PAGE EXTRACT ::
◆ ◆ ◆ ◆ ◆

For the purposes of expressing the opinions set forth herein, in connection with the fact that the Corporation is a valid and existing company governed by the BCBCA and is, with respect to the filing of annual reports, in good standing, we have relied exclusively and without independent investigation upon the Certificate of Good Standing.

 

For the purposes of expressing the opinions set forth herein, in connection with certain factual matters pertaining to this opinion, we have relied exclusively and without independent investigation upon the Officer’s Certificate.

 

E.Opinions

 

Based upon and relying on the foregoing and the qualifications hereinafter expressed, we are of the opinion that the Shares have been authorized for issuance and when issued and delivered against payment therefor in accordance with the Form of Subscription Agreement, the Constating Documents and the Authorizing Resolutions with certificates representing such Shares having been duly executed, countersigned, registered and delivered or, if uncertificated, valid book-entry notations therefor having been made in the central securities register of the Corporation, in accordance with the Form of Subscription Agreement, the Shares will be validly issued, fully paid and non-assessable.

◆ ◆ ◆ ◆ ◆

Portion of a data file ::
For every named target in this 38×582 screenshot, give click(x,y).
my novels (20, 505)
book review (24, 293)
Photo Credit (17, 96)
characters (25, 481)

◆ ◆ ◆ ◆ ◆

WHAT THIS EXERCISE ASKS ::
A – Repeat the passage of the opinion letter excerpt word for word, starting at the words "Based upon and" and ending after "paid and non-assessable.".
B – Carry the opinion letter excerpt forward, picking up right after its final sentence.

ANSWERS ::
A –
Based upon and relying on the foregoing and the qualifications hereinafter expressed, we are of the opinion that the Shares have been authorized for issuance and when issued and delivered against payment therefor in accordance with the Form of Subscription Agreement, the Constating Documents and the Authorizing Resolutions with certificates representing such Shares having been duly executed, countersigned, registered and delivered or, if uncertificated, valid book-entry notations therefor having been made in the central securities register of the Corporation, in accordance with the Form of Subscription Agreement, the Shares will be validly issued, fully paid and non-assessable.

B –
F.Qualifications

 

Whenever our opinion refers to securities of the Corporation, whether issued or to be issued, as being “fully-paid and non-assessable”, such phrase means that the holders of such securities will not, after the issuance to them of such securities, be liable to pay further amounts to the Corporation in respect of the issue price payable for such securities, and no opinion is expressed as to the adequacy of any consideration received by the Corporation therefor or as to the actual receipt by the Corporation of any consideration for the issuance of such securities.

 

For greater certainty, a specific assumption, limitation or qualification in this opinion is not to be interpreted to restrict the generality of any other assumption, limitation or qualification expressed in general terms in this opinion that includes the subject matter of the specific assumption, limitation or qualification.

 

We hereby consent to the reference to us under the heading “Interests of Named Experts and Counsel” “in the Offering Statement and to the filing of this opinion as an exhibit to the Offering Statement forming part of the Offering Circular and its incorporation by reference thereto. In giving this consent, we do not thereby admit that we are included in the category of persons whose consent is required under Section 7 of the Act or the rules and regulations of the Commission promulgated thereunder.

 

The opinions are given as at the date hereof and we disclaim any obligation or undertaking to advise any person of any change in law or fact that may come to our attention after the date hereof. Our opinions do not take into account any proposed rules, policies or legislative changes that may come into force following the date hereof.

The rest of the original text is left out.